It’s been two years since I spent any serious time in Bangkok, but the city hasn’t changed much. It’s still full of traffic, meat on sticks, shopping malls and flooding when it rains.
CentralWorld was a colossal blackened husk of a mall last time I trotted through the centre of town after it was was set on fire during the anti-government protests of 2010, but it’s looking fresh and glossy and crammed with shoppers now.
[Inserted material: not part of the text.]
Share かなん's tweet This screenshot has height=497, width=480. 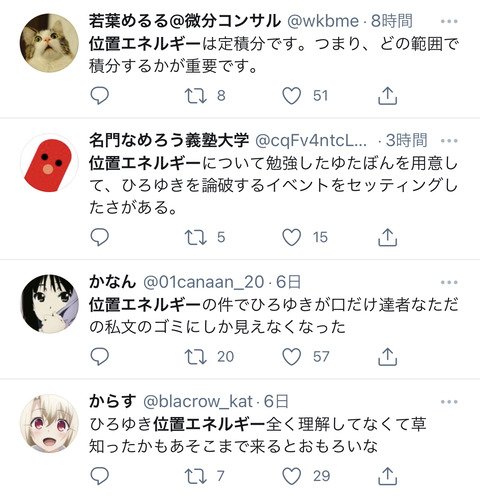click(x=388, y=357)
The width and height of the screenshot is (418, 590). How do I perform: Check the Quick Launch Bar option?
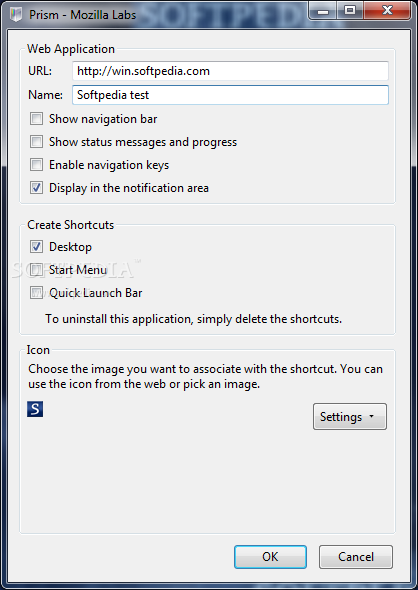(x=36, y=293)
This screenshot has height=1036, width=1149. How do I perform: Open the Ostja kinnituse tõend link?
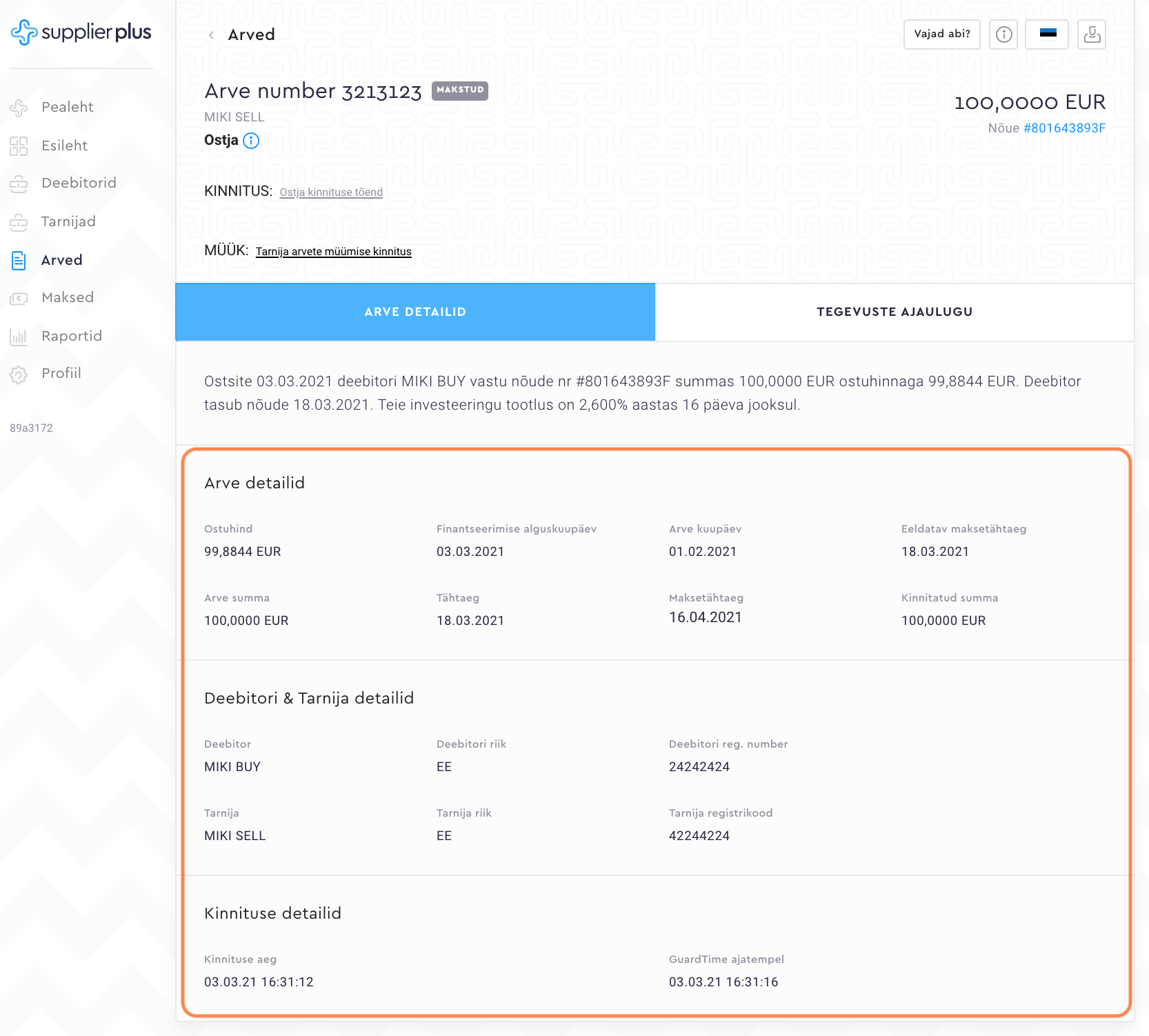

There are new bars in Sukhumvit’s Soi 11, and Khao San Road continues to attract backpackers and purveyors of baggy hippy outfits.
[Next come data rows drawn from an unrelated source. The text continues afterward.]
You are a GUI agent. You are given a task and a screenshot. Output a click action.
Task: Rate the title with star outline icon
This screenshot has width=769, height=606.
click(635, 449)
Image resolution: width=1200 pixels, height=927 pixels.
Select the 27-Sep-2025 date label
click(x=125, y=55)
One of the main reasons I am here is to get an Indian visa. the Indian government would like prospective vistors to get a visa in their country of origin, but failing that there are a few places travellers can apply, and there is an application centre on soi 25 in Sukhumvit, on floor 15 of the Glas Haus building.
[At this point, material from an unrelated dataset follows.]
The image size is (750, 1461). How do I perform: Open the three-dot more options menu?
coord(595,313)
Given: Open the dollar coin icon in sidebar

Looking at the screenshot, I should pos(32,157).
The form is a bit daunting, but if you fill it out carefully and provide what they want, lodging it takes about 15 minutes. Prospective applicants need to bring money, a photo in the approved size and a form that has been completed online and printed out. Plus passport photocopies. It’s all on the website at http://www.ivac-th.com/.
I am staying in a small guesthouse in Sukhumvit near the Asok skytrain station, which is within handy walking distance of the visa centre. Once that is done, I am free to wander the streets, consume meat on sticks and breathe deep of some traffic fumes.
I am here with my friend H who doesn’t know Bangkok at all, so I drag him up Asok Rd to the water taxi station where we can catch a boat that will take us across town to the old city (Rattanakosin). It’s much further than I remember, by the time we find the canal I am beginning to think it has been moved, or all my memories of stinky klong water are some kind of strange dream induced by too much curry mee late at night.
The mad scramble/grabbing a bit of rope and leaping aboard to get on the water taxi is another thing I’ve forgotten, but boys enjoy that kind of thing. Indeed H spends most of the trip hanging off the side taking photos. I still find the trip interesting, even though I’ve done it many times and the aromas are not always pleasant.
What is pleasant is the direct nature of the trip, there is no traffic and the final stop is by the Golden Mountain, or Wat Saket, and a short tuk tuk ride or pleasant walk from Khao San or the Grand palace and other places of interest on this side of the city.
H doesn’t say anything, but he is hanging off the side and scarmbling over seats taking photos of everything, so I think he enjoys it. It’s an authentic thai experience at least, for most of the trip as far as I can tell we are the only tourists. And it’s cheap – the whole trip costs about a dollar.